Research
We develop and apply evolutionary approaches to answer open questions about pathogen transmission & epidemiological dynamics with a current focus on M. tuberculosis. Our goal is to directly inform public health in low-income settings.
Locating tuberculosis (TB) transmission
TB kills more people than any other infectious disease. TB is preventable and curable, yet persists in marginalized populations excluded from access to healthcare and other critical social services. It is difficult to identify where the TB bacterium is transmitted and therefore, the best methods to prevent transmission. With researchers in Brazil and Paraguay, we sequence M. tuberculosis genomes to reconstruct transmission chains and identify key locations to focus TB prevention measures.

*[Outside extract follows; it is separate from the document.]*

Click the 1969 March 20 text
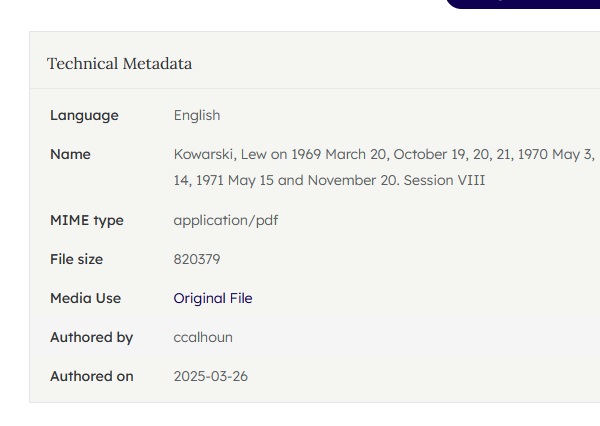click(339, 154)
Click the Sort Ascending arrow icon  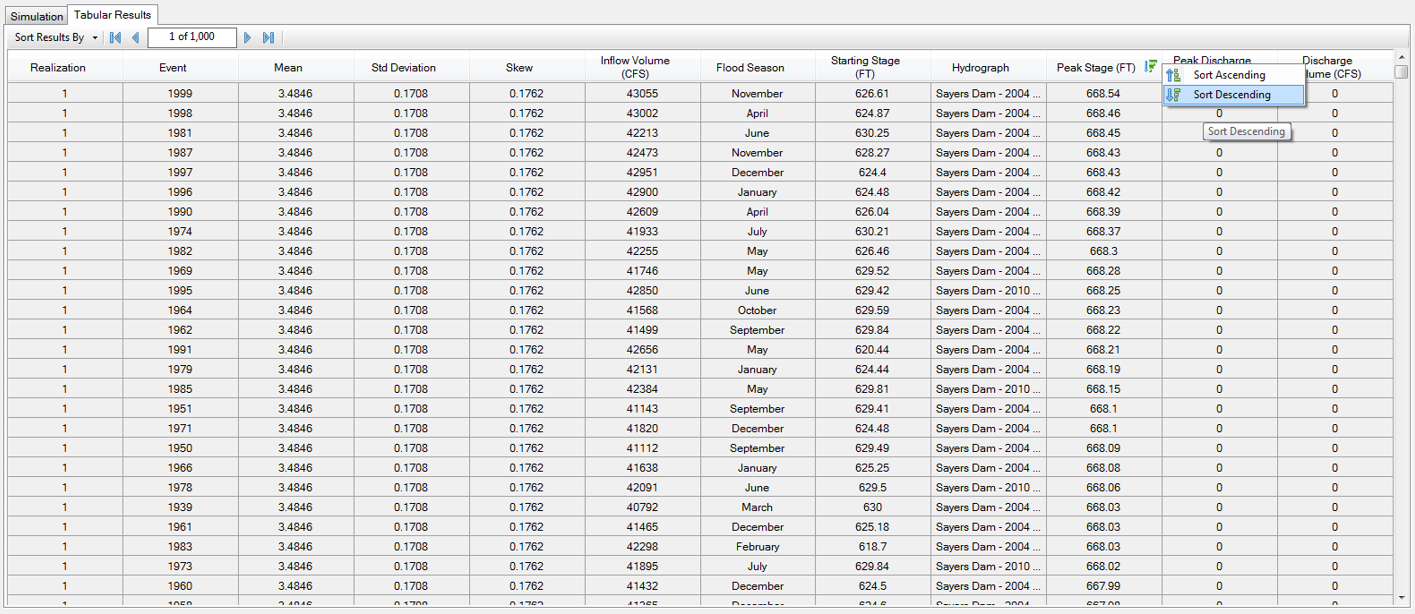(x=1173, y=74)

Investigating multiple scales of pathogen diversity
Pathogens are constantly evolving and individual infections often contain diverse populations of pathogens, within-host variation. Yet most genomic epidemiology studies rely on consensus sequences, generating a single representative genome, discarding potentially valuable epidemiological information. We have integrated deep sequencing and epidemiological data to measure the epidemiological information in SARS-CoV-2 within-host variation. We are currently developing approaches to measure within-host M. tuberculosis use this information to study transmission.
Pathogen emergence linked to climate change in the American West
Climate change has been implicated in the emergence of several fungal pathogens, including Valley fever fungus Coccidioides, a major, environmentally-acquired cause of pneumonia in the American West. The burden of Valley fever disease is expected to dramatically increase under climate change, yet we don’t currently know the current distribution of Coccidioides nor how and where it is expected to spread under climate change. With Coccidioides genomes, we are reconstructing the emergence history of the fungus in Utah in order to inform projections of its future spread.